OBJECTIVE: Rewrite the lines below as a Markdown table with the columns Row and Line, numbering each row and skipping any blank lines. Leave the pictures out.

EXERCISE INPUT:
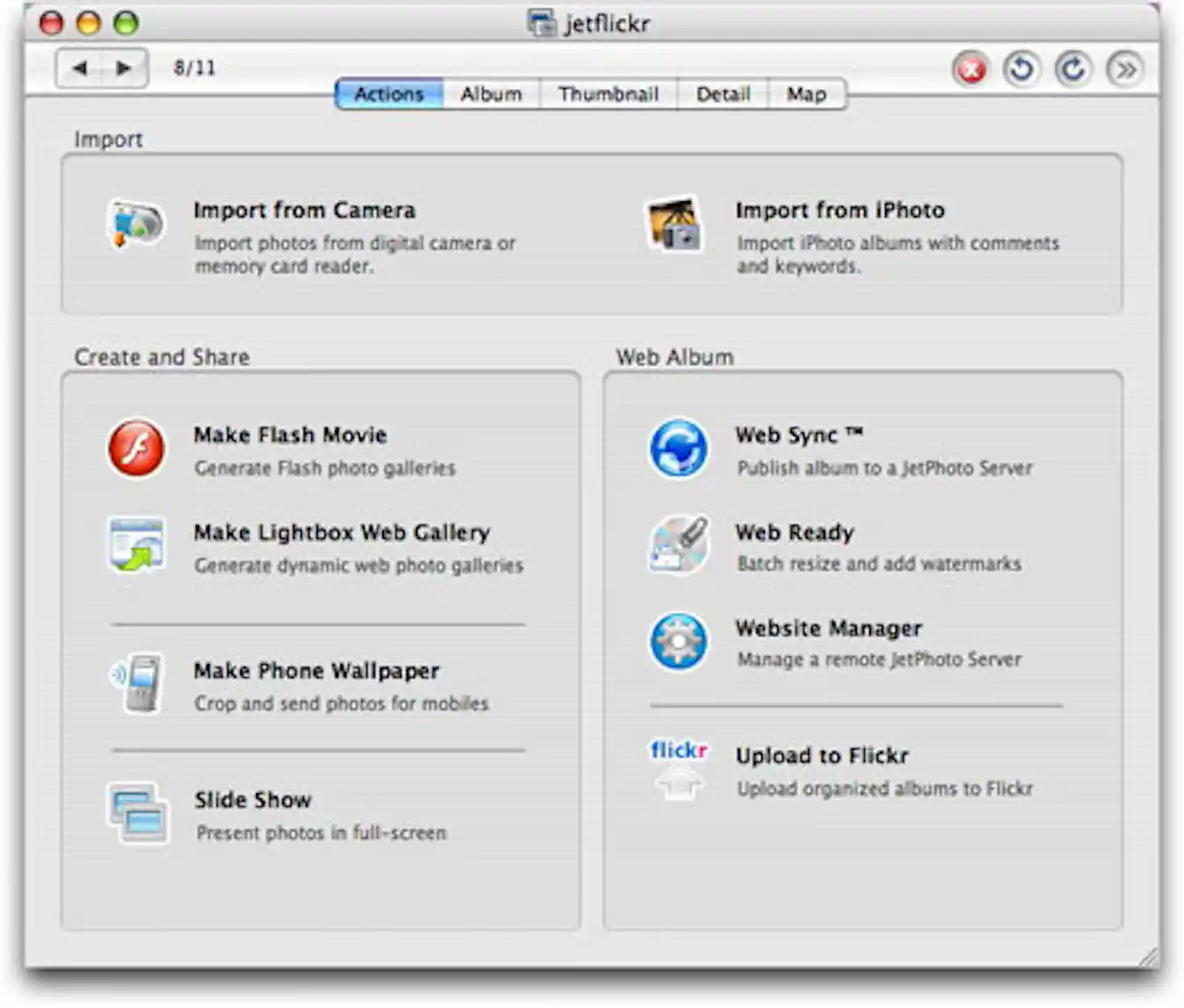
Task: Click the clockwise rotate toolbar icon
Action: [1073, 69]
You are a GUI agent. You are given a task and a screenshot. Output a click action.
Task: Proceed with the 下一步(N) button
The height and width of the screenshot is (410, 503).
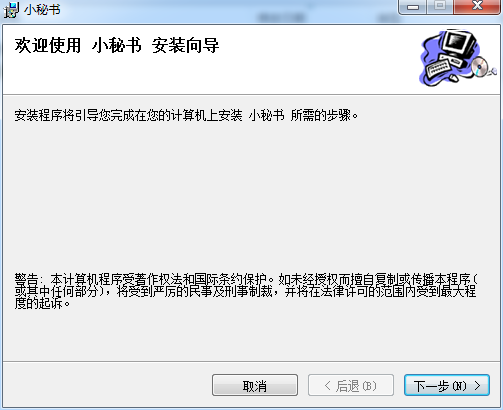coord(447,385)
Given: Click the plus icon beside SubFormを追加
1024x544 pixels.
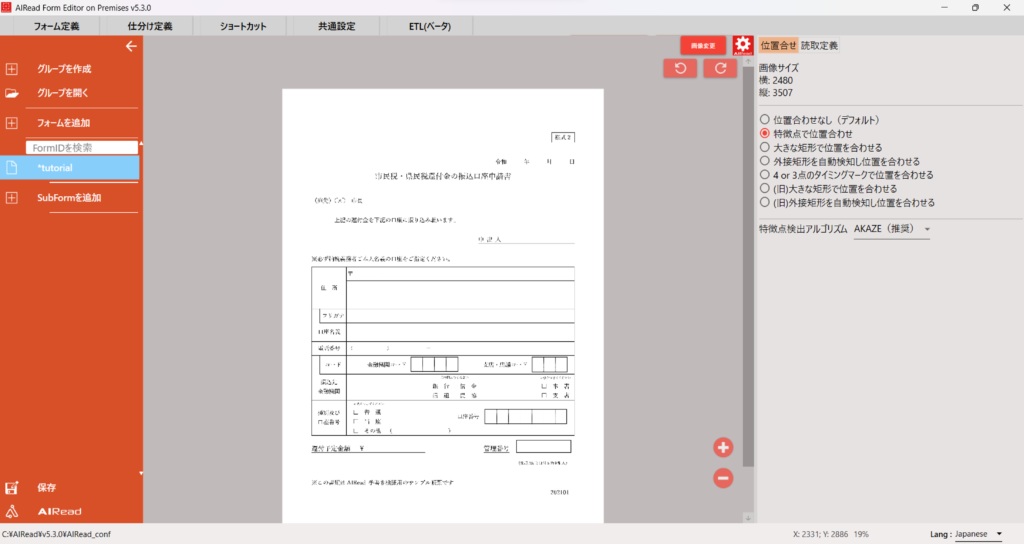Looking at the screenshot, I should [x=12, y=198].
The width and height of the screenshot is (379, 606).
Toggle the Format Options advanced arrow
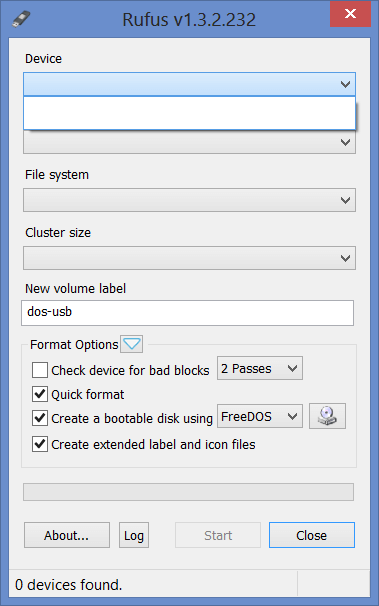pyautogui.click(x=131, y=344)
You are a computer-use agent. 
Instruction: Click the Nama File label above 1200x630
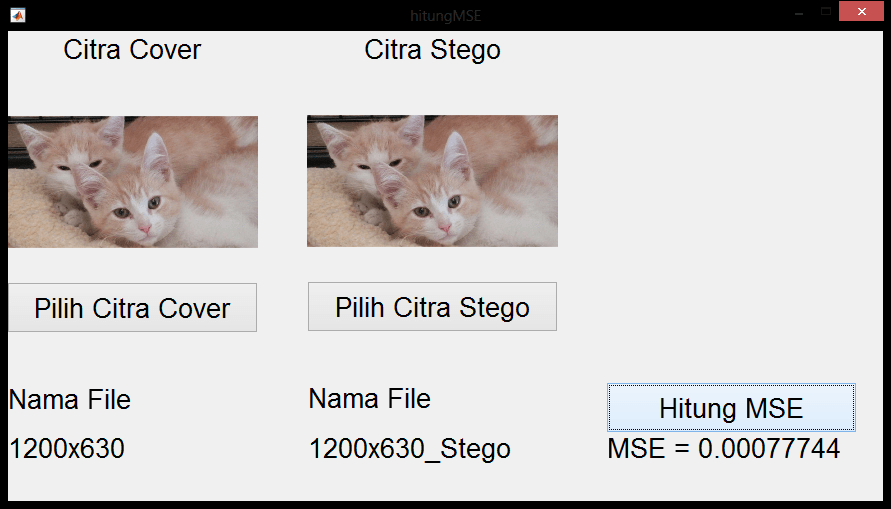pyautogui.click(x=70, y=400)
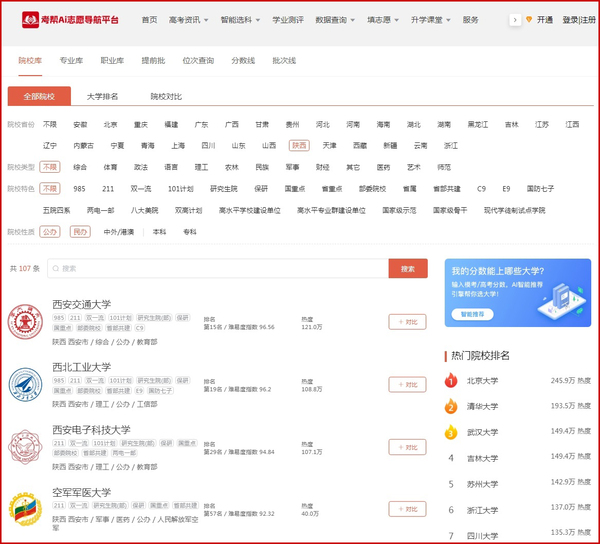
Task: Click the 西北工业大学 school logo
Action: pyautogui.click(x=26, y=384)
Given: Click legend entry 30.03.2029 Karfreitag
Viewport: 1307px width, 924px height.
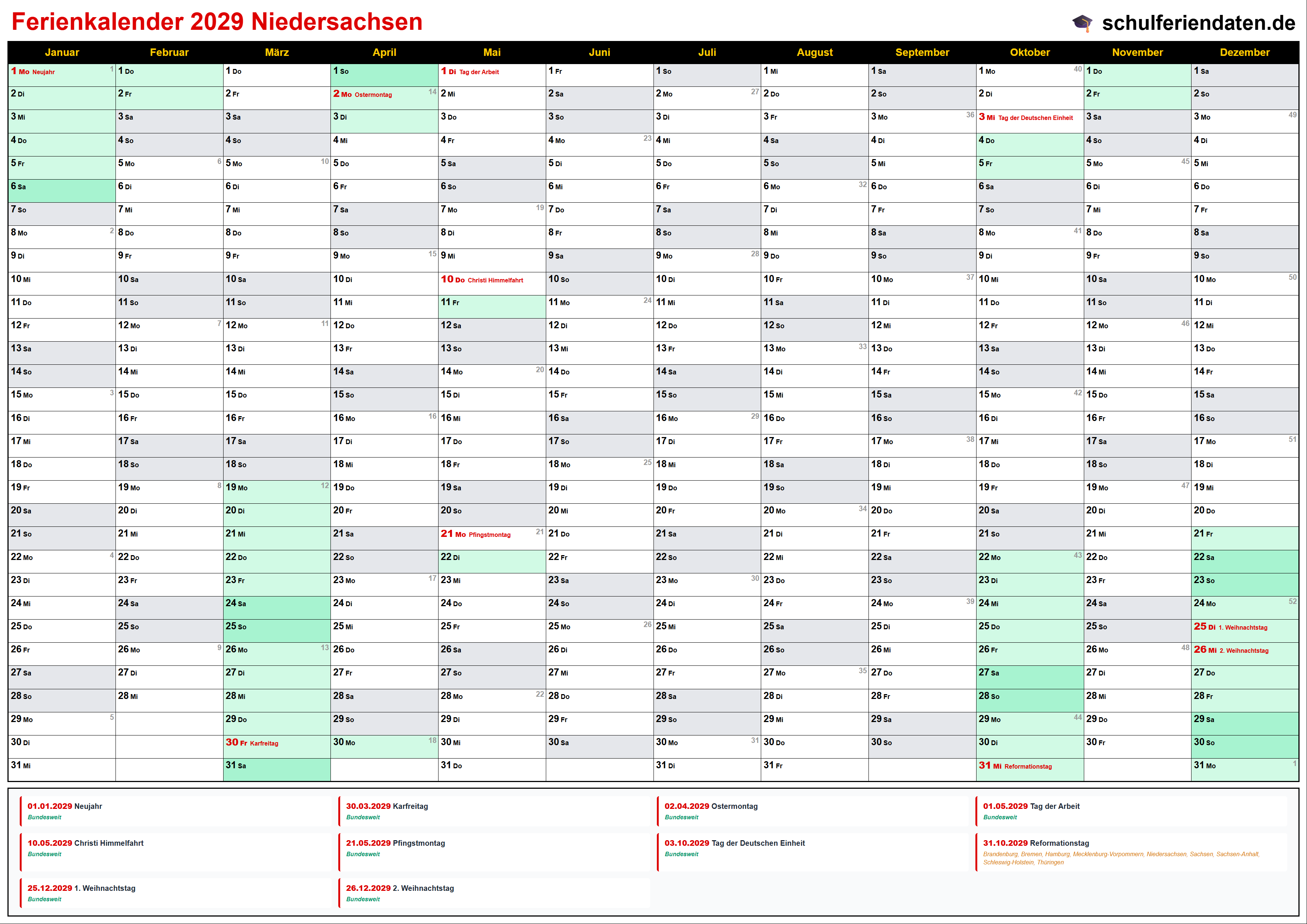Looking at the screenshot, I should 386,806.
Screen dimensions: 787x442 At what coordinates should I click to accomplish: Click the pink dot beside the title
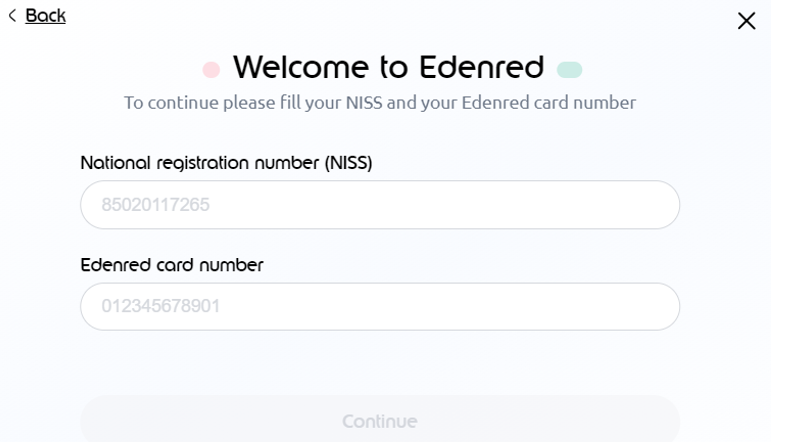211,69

FINISHED EXERCISE:
| Row | Line |
|---|---|
| 1 | Task: Click the clockwise rotate toolbar icon |
| 2 | Action: [1073, 69] |
| 3 | You are a GUI agent. You are given a task and a screenshot. Output a click action. |
| 4 | Task: Proceed with the 下一步(N) button |
| 5 | The height and width of the screenshot is (410, 503). |
| 6 | coord(447,385) |
| 7 | Given: Click the plus icon beside SubFormを追加 |
| 8 | 1024x544 pixels. |
| 9 | Looking at the screenshot, I should [x=12, y=198]. |
| 10 | The width and height of the screenshot is (379, 606). |
| 11 | Toggle the Format Options advanced arrow |
| 12 | pyautogui.click(x=131, y=344) |
| 13 | You are a computer-use agent.  |
| 14 | Instruction: Click the Nama File label above 1200x630 |
| 15 | pyautogui.click(x=70, y=400) |
| 16 | Task: Click the 西北工业大学 school logo |
| 17 | Action: pyautogui.click(x=26, y=384) |
| 18 | Given: Click legend entry 30.03.2029 Karfreitag |
| 19 | Viewport: 1307px width, 924px height. |
| 20 | Looking at the screenshot, I should 386,806. |
| 21 | Screen dimensions: 787x442 At what coordinates should I click to accomplish: Click the pink dot beside the title |
| 22 | 211,69 |